◆ Challenge 1:
Copy out the entries word for word, starting at the line that contains "Viewport: 1052px width, 452px height." and ending with the last line of the entries, both included.

◆ Passage:
I have since upgraded from my cartels to some 08? CO2's which are alot more comfortable (they have the grip thing toe strap) which i've been riding for the last two season. I currently have a pair of Rome Targas on watch on a local auction site, but cant justify buying them as I have a new board turning up soon, and really need new boots if i dont want wet toes this year...

But anyway - Cartels=not that badder binding (certainly getting better now that the burton higher end tech is drifting down to them)...


----------



## Milo303 (Apr 6, 2009)

Eh I've never been one to follow trends anyways ( =

I'ma try and demo some Flux bindings these season and go from their.

And Myschims, you will notice wear on your bindings here pretty soon. It will likely start with the ladders stripping, then you will see some fraying or even a cracked piece somewhere. Like I've stated, Burton knows how to make gear feel amazing at first, but it will wear out pre maturely. Those Forces are arguably the longest lasting binding in the entire industry. But as long as they're working for you and you got a good deal, ride the shit out of em!


----------



## Milo303 (Apr 6, 2009)

Stuen said:


> Just bought the 2010 ultrafear in a 151.
> Should be rad. I'll be riding the 390s on it.. I can't wait
> Thanks for all your input guys


Really good setup! Def about as good of a setup as you can get for more park oriented riding.


----------



## Guest (Jun 21, 2010)

fattrav said:


> Yeah, they are not popular here. Infact, most people would look at you like you've purchased some kind of obscure product that "must be Korean or something". I haven't looked into purchasing any, but i must admit the adjustability on some of there bindings (heel ramp as an example) is damned interesting and appealing.
> 
> I have since upgraded from my cartels to some 08? CO2's which are alot more comfortable (they have the grip thing toe strap) which i've been riding for the last two season. I currently have a pair of Rome Targas on watch on a local auction site, but cant justify buying them as I have a new board turning up soon, and really need new boots if i dont want wet toes this year...
> 
> But anyway - Cartels=not that badder binding (certainly getting better now that the burton higher end tech is drifting down to them)...


Odd that he doesn't know if he has the inserts or not.. I have 09 Targa's and love them, great binding! If you can get them cheap enough it's worth it.


----------



## fattrav (Feb 21, 2009)

Beno said:


> Odd that he doesn't know if he has the inserts or not.. I have 09 Targa's and love them, great binding! If you can get them cheap enough it's worth it.



ARRRRGH!!!, I knew someone from NZ would see that post and know which site to look on. Yeah, I think he's either young and using Daddy's account or doesn't know too much about bindings judging by his answers. Im going to watch them with out bidding and see if he offers, though looking further at the auction just now, i dont think i'd want these...I was going to wait and see if he offers or relists and try and get them cheap.

◆ Dataset records:
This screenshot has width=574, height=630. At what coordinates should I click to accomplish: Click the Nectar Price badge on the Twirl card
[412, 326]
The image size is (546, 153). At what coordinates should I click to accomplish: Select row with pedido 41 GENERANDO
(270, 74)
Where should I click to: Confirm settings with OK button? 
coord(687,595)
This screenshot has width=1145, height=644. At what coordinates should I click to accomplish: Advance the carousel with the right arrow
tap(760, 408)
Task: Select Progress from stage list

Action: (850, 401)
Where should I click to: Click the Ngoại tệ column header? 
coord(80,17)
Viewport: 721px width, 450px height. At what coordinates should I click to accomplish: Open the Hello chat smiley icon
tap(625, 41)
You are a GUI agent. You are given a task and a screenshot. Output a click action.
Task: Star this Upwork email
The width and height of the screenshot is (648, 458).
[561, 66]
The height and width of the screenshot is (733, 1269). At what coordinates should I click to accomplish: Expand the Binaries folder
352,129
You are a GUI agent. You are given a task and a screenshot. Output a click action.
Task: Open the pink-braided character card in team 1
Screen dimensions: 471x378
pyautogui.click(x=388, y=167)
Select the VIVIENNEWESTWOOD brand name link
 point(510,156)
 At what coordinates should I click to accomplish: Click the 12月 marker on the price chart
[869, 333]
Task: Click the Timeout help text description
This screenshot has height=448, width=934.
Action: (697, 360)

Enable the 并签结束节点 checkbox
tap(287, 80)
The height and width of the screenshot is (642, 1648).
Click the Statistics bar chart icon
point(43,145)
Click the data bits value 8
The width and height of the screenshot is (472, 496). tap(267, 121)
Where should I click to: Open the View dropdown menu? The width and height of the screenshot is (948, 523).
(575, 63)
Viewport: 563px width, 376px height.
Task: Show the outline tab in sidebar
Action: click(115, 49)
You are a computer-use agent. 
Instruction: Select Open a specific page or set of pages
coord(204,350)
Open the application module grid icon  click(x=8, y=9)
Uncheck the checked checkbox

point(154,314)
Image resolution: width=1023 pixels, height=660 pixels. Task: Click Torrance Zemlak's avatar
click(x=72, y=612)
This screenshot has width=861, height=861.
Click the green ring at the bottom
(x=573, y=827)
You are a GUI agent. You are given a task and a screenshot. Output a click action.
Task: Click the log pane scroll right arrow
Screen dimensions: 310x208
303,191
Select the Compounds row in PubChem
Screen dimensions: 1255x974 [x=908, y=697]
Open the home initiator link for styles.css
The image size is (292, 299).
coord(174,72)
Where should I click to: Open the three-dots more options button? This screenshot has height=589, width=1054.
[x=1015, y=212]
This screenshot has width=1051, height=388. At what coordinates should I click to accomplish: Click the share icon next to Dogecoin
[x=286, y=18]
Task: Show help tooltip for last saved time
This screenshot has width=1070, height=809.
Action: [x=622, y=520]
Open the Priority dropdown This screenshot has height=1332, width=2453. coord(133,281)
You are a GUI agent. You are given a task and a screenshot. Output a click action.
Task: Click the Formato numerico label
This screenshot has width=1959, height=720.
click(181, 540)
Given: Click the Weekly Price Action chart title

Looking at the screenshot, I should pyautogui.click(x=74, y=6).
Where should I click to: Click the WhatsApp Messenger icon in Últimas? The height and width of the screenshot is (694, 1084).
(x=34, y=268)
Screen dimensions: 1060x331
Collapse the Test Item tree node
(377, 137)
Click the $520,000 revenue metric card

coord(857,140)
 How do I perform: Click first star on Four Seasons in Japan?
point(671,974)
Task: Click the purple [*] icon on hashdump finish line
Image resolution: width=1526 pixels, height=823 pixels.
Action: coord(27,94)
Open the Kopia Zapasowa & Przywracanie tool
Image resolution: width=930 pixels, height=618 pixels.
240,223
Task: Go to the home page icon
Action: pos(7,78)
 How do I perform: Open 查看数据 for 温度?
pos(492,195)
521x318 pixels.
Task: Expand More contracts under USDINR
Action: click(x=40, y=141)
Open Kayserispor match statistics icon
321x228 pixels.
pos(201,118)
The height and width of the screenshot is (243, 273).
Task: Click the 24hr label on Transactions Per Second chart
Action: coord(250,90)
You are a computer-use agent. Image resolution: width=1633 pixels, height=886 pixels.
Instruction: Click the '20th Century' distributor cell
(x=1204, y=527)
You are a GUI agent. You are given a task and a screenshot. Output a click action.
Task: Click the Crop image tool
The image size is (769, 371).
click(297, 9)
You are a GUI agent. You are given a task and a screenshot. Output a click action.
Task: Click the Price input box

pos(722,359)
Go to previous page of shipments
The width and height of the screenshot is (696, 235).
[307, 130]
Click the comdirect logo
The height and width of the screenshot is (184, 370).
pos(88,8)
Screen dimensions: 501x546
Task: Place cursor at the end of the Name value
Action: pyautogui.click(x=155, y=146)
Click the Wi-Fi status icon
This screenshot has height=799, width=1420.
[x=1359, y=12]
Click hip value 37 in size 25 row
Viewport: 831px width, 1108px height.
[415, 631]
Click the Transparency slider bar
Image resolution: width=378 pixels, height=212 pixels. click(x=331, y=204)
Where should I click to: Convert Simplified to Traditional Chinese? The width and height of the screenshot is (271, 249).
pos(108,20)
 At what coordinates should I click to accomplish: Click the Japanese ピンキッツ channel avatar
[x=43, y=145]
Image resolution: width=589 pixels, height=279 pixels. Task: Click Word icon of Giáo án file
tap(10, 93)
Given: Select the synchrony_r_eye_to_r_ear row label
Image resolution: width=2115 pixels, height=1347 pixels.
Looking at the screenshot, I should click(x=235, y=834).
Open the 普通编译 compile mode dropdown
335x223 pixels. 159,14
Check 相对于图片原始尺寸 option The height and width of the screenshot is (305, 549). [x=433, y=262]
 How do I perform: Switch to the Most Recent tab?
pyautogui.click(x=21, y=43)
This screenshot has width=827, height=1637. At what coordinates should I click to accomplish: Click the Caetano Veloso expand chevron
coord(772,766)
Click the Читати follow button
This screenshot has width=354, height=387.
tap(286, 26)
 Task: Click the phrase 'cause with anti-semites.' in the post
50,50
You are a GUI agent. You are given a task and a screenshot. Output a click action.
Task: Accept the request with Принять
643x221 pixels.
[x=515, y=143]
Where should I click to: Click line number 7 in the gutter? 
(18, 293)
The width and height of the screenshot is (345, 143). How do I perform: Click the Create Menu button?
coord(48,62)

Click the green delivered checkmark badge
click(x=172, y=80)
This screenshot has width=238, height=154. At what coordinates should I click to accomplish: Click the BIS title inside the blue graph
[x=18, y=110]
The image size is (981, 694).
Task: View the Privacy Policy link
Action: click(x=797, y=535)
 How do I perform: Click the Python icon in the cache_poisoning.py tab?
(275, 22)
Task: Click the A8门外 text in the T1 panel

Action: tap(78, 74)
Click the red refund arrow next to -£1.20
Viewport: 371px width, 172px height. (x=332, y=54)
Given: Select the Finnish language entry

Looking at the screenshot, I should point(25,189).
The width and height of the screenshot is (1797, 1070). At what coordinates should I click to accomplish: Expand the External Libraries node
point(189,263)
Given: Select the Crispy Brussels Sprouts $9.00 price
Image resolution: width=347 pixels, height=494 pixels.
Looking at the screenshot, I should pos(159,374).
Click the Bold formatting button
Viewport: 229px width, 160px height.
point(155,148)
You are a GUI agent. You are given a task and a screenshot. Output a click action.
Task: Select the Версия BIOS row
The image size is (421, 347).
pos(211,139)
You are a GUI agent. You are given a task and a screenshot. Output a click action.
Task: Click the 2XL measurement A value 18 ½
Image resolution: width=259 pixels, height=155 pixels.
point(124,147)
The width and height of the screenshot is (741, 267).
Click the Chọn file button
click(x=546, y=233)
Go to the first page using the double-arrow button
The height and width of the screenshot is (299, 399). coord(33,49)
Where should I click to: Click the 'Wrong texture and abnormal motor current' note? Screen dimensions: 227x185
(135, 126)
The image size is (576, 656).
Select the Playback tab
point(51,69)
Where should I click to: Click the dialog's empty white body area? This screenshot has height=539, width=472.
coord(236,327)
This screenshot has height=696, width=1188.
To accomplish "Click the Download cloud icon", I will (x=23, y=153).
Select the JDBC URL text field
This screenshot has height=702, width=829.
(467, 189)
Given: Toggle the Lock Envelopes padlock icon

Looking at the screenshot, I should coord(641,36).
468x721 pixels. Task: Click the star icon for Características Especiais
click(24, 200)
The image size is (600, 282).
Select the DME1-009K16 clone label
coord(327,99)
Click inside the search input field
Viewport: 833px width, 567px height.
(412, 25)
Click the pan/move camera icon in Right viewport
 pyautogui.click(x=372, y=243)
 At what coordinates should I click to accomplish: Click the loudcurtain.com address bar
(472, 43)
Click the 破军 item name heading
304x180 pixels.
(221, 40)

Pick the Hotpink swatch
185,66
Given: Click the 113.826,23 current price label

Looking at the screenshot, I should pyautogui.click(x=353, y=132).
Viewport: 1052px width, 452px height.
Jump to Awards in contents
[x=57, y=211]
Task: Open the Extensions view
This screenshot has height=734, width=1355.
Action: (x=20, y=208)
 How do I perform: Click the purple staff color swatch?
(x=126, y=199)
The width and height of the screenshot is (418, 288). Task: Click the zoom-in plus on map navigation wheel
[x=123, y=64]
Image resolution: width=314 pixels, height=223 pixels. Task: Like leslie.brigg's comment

◆ Challenge 2:
Pick up the forum thread on snowboard bindings after its last sentence and continue writing it.

◆ Written response 1:
Viewport: 1052px width, 452px height.
Jump to Awards in contents
[x=57, y=211]
Task: Open the Extensions view
This screenshot has height=734, width=1355.
Action: (x=20, y=208)
 How do I perform: Click the purple staff color swatch?
(x=126, y=199)
The width and height of the screenshot is (418, 288). Task: Click the zoom-in plus on map navigation wheel
[x=123, y=64]
Image resolution: width=314 pixels, height=223 pixels. Task: Like leslie.brigg's comment

◆ Written response 2:
Do you have the same bindings as his pictures or a different years model? Do the strap bars make all that much difference? (if you've played around with them).


----------



## Guest (Jun 21, 2010)

fattrav said:


> ARRRRGH!!!, I knew someone from NZ would see that post and know which site to look on. Yeah, I think he's either young and using Daddy's account or doesn't know too much about bindings judging by his answers. Im going to watch them with out bidding and see if he offers, though looking further at the auction just now, i dont think i'd want these...I was going to wait and see if he offers or relists and try and get them cheap.
> 
> Do you have the same bindings as his pictures or a different years model? Do the strap bars make all that much difference? (if you've played around with them).


Haha all good I don't need them and they are too small for me too.

I actually have the '08 Orange Targa's, not '09. Not sure how much is different apart from the colour and a few little things. Still very adjustable etc. I have not really played around with the strap I just have the soft one in there but I will this season.


----------



## fattrav (Feb 21, 2009)

They closed and were offered at $120. Someone took the buy now before I even got to check.


----------



## Guest (Jun 22, 2010)

Damn man.. I have a guy in Chch that sells the Rome stuff he may have some last years going at ok prices.


----------



## fattrav (Feb 21, 2009)

if i was going for new bindings, id probably go with Flux...i have just managed to find a number for the distributor for them...will keep that handy me thinks...


----------



## lisevolution (Sep 20, 2007)

fattrav said:


> Yeah, they are not popular here. Infact, most people would look at you like you've purchased some kind of obscure product that "must be Korean or something".


You do realize that Flux is indeed a Korean brand right?


----------



## fattrav (Feb 21, 2009)

lisevolution said:


> You do realize that Flux is indeed a Korean brand right?


And?

10char


----------



## Triple8Sol (Nov 24, 2008)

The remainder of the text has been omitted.